:: YOUR OBJECTIVE ::
Please return every row below, unchanged and in the same order.

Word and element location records
○ ○ ○ ○ ○

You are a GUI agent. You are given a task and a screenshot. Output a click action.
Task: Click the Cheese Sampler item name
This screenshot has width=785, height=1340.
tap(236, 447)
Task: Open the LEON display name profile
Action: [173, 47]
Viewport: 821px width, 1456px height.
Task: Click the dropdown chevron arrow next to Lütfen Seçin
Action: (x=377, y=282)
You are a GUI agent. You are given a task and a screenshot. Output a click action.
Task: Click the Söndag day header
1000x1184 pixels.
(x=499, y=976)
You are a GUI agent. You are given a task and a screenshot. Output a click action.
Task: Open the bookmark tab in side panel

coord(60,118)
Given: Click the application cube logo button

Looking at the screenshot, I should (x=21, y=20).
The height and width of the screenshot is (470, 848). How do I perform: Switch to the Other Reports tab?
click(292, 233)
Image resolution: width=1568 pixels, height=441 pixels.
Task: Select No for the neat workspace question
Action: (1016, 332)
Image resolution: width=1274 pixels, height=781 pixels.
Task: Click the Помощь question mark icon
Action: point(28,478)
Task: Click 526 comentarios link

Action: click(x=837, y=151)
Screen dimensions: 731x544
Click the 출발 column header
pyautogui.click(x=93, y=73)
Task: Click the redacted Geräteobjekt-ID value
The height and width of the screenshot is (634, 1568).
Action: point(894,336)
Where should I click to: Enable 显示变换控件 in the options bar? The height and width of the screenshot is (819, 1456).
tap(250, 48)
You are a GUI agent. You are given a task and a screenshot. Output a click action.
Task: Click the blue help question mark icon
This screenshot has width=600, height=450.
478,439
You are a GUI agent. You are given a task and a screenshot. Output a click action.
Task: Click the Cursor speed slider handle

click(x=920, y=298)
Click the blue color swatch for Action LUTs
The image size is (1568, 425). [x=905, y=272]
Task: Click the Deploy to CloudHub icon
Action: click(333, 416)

○ ○ ○ ○ ○

:: COMPLETE OUTPUT ::
You are a GUI agent. You are given a task and a screenshot. Output a click action.
Task: Click the Cheese Sampler item name
This screenshot has width=785, height=1340.
tap(236, 447)
Task: Open the LEON display name profile
Action: [173, 47]
Viewport: 821px width, 1456px height.
Task: Click the dropdown chevron arrow next to Lütfen Seçin
Action: (x=377, y=282)
You are a GUI agent. You are given a task and a screenshot. Output a click action.
Task: Click the Söndag day header
1000x1184 pixels.
(x=499, y=976)
You are a GUI agent. You are given a task and a screenshot. Output a click action.
Task: Open the bookmark tab in side panel

coord(60,118)
Given: Click the application cube logo button

Looking at the screenshot, I should (x=21, y=20).
The height and width of the screenshot is (470, 848). How do I perform: Switch to the Other Reports tab?
click(292, 233)
Image resolution: width=1568 pixels, height=441 pixels.
Task: Select No for the neat workspace question
Action: (1016, 332)
Image resolution: width=1274 pixels, height=781 pixels.
Task: Click the Помощь question mark icon
Action: point(28,478)
Task: Click 526 comentarios link

Action: click(x=837, y=151)
Screen dimensions: 731x544
Click the 출발 column header
pyautogui.click(x=93, y=73)
Task: Click the redacted Geräteobjekt-ID value
The height and width of the screenshot is (634, 1568).
Action: point(894,336)
Where should I click to: Enable 显示变换控件 in the options bar? The height and width of the screenshot is (819, 1456).
tap(250, 48)
You are a GUI agent. You are given a task and a screenshot. Output a click action.
Task: Click the blue help question mark icon
This screenshot has width=600, height=450.
478,439
You are a GUI agent. You are given a task and a screenshot. Output a click action.
Task: Click the Cursor speed slider handle

click(x=920, y=298)
Click the blue color swatch for Action LUTs
The image size is (1568, 425). [x=905, y=272]
Task: Click the Deploy to CloudHub icon
Action: click(333, 416)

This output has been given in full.